● TASK OBJECTIVE
Copy every line of the records that includes the word "field".

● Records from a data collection
-*-

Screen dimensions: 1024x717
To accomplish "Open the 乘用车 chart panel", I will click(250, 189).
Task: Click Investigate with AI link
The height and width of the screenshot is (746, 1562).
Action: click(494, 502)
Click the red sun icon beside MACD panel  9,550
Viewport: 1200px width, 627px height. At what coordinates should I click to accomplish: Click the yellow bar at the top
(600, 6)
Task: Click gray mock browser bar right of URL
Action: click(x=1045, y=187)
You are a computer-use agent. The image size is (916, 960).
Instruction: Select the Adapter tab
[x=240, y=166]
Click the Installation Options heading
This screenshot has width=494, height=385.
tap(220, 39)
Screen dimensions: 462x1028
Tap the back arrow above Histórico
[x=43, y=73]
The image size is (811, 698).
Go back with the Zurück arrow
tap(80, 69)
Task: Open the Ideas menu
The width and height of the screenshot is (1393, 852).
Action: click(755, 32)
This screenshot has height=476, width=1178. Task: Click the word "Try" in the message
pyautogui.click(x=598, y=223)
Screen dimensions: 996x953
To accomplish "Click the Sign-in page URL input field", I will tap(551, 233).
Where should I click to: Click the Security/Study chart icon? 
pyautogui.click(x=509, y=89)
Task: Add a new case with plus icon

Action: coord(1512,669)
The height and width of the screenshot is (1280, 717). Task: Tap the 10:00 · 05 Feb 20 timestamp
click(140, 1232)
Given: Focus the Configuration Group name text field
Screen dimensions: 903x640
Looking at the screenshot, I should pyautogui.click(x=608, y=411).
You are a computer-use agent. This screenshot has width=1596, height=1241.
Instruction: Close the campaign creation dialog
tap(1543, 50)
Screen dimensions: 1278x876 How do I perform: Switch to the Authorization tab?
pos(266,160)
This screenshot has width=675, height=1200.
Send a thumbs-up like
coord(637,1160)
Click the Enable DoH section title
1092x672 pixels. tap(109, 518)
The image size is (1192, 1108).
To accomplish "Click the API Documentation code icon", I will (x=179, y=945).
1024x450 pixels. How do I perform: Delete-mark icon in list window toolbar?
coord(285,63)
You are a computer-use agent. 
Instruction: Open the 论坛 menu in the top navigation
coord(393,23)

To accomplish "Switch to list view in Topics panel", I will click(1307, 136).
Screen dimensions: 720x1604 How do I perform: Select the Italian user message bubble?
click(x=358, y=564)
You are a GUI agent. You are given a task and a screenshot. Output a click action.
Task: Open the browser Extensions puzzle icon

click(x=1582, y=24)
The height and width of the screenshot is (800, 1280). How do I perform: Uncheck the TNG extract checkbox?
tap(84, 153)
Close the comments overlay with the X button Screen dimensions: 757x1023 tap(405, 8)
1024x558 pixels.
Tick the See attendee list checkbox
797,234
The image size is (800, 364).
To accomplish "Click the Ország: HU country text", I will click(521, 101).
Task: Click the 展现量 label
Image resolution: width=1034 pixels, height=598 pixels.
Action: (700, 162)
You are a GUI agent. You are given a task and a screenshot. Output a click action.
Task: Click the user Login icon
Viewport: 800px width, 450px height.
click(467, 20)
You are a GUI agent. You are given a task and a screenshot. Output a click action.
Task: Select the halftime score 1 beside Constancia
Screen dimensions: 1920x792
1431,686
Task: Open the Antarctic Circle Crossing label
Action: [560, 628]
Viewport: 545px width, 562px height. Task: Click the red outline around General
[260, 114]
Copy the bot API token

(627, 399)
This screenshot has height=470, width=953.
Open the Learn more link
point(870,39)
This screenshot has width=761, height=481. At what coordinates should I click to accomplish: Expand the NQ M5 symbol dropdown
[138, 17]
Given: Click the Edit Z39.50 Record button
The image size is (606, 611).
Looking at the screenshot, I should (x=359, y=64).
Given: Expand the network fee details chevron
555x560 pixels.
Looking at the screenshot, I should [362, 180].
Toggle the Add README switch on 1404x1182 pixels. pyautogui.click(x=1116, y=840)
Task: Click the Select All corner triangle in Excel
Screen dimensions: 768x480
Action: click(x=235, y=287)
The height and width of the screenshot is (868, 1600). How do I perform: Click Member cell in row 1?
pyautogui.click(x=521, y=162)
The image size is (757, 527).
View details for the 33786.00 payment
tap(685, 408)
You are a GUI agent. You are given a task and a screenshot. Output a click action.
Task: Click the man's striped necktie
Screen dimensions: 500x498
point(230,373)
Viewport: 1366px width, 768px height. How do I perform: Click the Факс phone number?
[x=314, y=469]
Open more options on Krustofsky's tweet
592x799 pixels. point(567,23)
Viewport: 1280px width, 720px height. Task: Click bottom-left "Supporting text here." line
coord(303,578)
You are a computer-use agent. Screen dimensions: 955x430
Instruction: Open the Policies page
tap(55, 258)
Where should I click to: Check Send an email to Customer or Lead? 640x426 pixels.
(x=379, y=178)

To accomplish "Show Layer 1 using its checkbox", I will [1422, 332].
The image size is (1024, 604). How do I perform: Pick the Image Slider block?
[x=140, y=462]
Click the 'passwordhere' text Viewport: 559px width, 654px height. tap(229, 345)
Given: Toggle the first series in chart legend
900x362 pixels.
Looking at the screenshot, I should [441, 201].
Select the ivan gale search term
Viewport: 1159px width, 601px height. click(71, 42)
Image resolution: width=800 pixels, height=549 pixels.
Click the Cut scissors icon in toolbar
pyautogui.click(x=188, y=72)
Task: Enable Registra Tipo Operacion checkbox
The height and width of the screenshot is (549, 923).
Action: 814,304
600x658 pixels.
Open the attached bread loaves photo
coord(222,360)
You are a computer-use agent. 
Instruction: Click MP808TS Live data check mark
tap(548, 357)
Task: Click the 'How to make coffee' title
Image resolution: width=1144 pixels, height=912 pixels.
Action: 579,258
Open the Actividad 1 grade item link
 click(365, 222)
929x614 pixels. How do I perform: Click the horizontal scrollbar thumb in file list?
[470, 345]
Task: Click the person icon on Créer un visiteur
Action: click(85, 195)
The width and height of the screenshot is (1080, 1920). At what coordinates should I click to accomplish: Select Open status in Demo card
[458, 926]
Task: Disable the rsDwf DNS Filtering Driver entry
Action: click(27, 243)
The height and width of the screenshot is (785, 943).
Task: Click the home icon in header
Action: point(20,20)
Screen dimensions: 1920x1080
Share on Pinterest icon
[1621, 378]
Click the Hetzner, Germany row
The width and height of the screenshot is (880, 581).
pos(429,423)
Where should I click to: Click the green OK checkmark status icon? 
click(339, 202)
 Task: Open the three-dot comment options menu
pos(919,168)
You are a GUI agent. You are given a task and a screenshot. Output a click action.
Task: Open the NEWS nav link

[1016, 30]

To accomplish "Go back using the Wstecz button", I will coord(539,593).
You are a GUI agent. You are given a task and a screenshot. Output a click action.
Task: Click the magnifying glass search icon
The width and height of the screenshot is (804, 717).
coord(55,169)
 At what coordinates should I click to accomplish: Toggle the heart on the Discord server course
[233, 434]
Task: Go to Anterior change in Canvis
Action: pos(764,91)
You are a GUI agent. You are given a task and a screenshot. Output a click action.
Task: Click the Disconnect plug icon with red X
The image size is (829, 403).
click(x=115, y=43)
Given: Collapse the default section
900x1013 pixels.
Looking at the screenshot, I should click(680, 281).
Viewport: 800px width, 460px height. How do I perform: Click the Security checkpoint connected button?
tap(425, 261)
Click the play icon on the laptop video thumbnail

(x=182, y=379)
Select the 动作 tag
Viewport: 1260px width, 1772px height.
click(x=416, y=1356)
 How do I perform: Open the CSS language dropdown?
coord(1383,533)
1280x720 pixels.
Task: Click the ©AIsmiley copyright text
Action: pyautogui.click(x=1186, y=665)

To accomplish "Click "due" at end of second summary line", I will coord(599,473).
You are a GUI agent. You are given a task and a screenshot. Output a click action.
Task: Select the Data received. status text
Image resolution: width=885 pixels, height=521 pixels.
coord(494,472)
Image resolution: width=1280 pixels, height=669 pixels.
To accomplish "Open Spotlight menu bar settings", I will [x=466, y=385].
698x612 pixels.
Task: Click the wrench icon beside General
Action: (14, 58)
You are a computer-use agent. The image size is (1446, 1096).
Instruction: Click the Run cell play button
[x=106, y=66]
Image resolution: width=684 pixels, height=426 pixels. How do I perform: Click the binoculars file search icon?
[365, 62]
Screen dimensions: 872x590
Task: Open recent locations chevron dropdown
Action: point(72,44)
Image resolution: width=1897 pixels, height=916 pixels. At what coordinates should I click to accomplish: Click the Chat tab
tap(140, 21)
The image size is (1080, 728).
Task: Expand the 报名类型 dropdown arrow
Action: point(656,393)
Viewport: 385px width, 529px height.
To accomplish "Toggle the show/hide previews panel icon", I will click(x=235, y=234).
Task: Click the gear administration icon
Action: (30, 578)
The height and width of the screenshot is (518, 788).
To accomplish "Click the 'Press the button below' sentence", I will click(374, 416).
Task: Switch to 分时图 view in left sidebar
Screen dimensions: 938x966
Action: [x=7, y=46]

-*-

● OUTPUT FOR THIS EXERCISE
To accomplish "Click the Sign-in page URL input field", I will tap(551, 233).
Given: Focus the Configuration Group name text field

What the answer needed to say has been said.